Alas poor spud, we loved you well. Thing is, we seem not to love you quite as much now as we did way back when.
The situation is this: sales of fresh potatoes in these parts have been on a more or less downward trajectory for several years. Be it that they’re seen as a less than exciting, or less than convenient choice for dinner, or mistakenly perceived as fattening (when, they, personally, contain no fat to speak of) or because of general anti-carb sentiments, spuds have become a less frequent visitor to our tables. This is not news, exactly – it’s a story that has popped up regularly over the past couple of decades and, for that matter, regularly on this blog (prompting, among other things, my top ten guide to sprucing up your spuds).
Who loves ya, spud?
I do tire of spud-bashing.
In the healthy eating context, I mean.
All too often, potatoes end up on the wrong side of the whats-good-for-you conversation, as things that we need to eat less of, or seek alternatives to. They are, perhaps, the victims of the extreme success with which they marry with butter and cheese and a great many other fats. From Joel Rubuchon’s legendary butter-laden potato purée to your everyday bag of crisps, it seems that spuds provide a highly accessible parking spot for additional calories.
But potatoes themselves are not the source of this excess and – as I may have mentioned once or twice before – they make for quite a tidy nutritional package. What’s more, they can play just as well with card-carrying super foods – unregulated as that term may be – as with those apparently fiendish fats (though the fact is that our bodies need a certain amount of those too).

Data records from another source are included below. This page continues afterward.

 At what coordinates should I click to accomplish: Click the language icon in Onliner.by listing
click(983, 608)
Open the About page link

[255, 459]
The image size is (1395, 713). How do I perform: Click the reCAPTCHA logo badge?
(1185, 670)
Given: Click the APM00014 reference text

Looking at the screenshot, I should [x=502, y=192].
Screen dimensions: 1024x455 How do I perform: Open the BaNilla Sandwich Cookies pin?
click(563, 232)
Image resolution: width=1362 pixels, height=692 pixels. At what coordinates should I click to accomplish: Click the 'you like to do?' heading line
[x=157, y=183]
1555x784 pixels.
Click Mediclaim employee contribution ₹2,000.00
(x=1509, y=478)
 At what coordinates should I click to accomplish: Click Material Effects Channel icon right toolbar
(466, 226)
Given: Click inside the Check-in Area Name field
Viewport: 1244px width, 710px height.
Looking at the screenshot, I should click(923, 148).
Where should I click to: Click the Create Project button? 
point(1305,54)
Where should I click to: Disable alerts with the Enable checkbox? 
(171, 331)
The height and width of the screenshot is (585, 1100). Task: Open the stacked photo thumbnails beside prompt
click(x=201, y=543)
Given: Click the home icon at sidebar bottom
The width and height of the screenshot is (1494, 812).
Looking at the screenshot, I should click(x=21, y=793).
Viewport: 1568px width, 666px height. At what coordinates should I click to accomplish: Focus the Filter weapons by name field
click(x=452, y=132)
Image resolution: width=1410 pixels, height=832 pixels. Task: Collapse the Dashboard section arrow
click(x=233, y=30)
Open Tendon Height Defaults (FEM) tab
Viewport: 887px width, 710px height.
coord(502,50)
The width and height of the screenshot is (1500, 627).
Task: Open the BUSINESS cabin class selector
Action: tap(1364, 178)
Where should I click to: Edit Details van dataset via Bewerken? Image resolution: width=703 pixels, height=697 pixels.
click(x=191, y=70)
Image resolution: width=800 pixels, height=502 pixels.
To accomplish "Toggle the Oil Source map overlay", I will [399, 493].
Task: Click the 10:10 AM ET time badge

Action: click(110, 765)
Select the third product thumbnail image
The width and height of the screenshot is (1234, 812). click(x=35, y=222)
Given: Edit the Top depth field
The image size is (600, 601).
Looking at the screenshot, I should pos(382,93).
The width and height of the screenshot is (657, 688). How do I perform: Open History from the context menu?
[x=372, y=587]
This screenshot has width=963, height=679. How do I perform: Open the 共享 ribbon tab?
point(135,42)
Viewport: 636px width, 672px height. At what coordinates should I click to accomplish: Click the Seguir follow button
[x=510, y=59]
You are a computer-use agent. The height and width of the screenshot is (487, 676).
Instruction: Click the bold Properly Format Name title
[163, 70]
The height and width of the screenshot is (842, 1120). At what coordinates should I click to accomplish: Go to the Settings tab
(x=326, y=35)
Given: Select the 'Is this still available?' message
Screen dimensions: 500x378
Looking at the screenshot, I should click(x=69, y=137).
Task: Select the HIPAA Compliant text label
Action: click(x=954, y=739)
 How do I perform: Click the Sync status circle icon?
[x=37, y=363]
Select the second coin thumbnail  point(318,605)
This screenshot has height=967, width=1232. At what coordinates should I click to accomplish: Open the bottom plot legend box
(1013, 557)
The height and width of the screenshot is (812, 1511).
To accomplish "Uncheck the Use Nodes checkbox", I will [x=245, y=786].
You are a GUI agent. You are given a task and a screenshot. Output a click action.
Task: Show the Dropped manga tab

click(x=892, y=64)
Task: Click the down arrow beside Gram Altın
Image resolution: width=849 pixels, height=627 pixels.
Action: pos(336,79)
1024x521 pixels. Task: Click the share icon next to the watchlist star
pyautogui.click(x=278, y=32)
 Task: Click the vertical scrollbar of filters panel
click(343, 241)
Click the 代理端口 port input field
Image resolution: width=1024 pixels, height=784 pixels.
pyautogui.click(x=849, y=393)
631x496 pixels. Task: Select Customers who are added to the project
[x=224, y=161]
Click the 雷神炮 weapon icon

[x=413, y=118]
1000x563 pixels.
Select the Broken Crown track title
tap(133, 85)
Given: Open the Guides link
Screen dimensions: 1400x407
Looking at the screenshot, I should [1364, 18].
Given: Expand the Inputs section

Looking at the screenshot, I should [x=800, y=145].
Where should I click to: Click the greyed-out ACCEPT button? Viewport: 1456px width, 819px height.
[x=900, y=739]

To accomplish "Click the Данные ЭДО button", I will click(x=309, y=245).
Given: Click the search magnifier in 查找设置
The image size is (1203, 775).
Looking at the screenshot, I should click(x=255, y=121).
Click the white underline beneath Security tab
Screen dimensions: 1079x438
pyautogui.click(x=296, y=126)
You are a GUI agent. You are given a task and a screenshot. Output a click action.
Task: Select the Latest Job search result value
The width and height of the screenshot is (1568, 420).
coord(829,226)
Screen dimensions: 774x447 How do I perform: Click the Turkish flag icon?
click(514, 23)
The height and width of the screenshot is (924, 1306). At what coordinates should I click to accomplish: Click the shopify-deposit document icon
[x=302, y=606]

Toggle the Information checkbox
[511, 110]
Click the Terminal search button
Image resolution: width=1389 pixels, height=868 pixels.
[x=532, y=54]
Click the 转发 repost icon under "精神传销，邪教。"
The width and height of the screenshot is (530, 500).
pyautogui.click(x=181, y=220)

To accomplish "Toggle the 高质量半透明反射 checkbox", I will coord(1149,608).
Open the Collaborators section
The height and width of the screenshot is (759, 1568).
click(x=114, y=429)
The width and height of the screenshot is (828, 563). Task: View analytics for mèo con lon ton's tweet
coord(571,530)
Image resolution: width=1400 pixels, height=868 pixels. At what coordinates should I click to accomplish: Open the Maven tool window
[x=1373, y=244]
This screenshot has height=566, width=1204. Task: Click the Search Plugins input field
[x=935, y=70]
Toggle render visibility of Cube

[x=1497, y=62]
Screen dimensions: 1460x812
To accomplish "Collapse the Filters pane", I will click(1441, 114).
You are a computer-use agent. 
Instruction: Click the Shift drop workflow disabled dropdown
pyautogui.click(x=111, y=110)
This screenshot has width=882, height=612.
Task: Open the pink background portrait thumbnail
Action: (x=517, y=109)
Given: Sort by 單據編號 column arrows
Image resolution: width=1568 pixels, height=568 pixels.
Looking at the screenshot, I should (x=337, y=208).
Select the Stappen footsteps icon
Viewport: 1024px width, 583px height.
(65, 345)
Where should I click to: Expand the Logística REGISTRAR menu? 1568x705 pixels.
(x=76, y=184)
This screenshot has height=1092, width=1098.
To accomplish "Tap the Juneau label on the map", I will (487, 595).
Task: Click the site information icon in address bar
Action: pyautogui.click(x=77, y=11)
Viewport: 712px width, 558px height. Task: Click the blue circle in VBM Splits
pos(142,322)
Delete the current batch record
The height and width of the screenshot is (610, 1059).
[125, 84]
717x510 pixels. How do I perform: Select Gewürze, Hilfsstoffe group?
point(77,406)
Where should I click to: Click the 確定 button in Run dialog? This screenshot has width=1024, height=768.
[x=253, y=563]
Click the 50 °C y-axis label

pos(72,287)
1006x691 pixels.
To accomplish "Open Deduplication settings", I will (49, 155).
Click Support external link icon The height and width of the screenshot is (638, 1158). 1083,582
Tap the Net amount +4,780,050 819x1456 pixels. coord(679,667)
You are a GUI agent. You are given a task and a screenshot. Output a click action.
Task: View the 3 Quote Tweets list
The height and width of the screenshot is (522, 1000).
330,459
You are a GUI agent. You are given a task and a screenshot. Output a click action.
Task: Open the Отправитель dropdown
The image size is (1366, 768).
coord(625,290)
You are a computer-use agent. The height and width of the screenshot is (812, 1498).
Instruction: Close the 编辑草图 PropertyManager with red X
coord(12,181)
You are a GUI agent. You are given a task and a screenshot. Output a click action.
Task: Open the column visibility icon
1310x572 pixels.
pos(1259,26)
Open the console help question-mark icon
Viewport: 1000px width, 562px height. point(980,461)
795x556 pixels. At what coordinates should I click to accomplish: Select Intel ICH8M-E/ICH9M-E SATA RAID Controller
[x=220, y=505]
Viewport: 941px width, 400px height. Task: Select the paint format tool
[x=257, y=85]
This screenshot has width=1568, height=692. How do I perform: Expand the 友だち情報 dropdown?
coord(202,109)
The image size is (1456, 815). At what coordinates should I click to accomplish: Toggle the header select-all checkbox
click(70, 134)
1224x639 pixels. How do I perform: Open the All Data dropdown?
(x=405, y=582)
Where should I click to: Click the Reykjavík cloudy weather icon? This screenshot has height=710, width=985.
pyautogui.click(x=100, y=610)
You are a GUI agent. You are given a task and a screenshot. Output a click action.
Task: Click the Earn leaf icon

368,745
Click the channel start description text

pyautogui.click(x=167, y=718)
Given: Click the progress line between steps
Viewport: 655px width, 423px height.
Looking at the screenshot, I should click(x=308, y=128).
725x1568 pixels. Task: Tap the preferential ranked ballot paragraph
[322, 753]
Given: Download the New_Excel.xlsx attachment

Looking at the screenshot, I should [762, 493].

To prove my point, I made some mash. And not just any old mash but one that is probably about as far away as you could get from Joel Rubuchon’s all-butter version (though it does not shun butter entirely). It’s a recipe inspired both by Extreme Greens – Sally McKenna’s wonderful guide to making the most of mineral-rich seaweed, and a book that I have been delving into a lot over the past few months – and by a presentation which Dorcas Barry made at the Savour Kilkenny Foodcamp last month on eating to stay young. That talk featured much that was raw and green and vibrant, just like this mash.
“I’m a Swede, I never buy potatoes in Ireland.”
So ran the subject line of an email I received a while back from a Swedish reader who was clearly very exercised by the all-too-frequent sight in of potatoes lying exposed to daylight in Irish shops. “Spuds should be kept in darkness,” he protested, “they develop poisonous solanine in daylight” and he was emphatic about not being prepared to buy potatoes thusly displayed at any price.
And my Scandinavian correspondent, I have to say, had a point.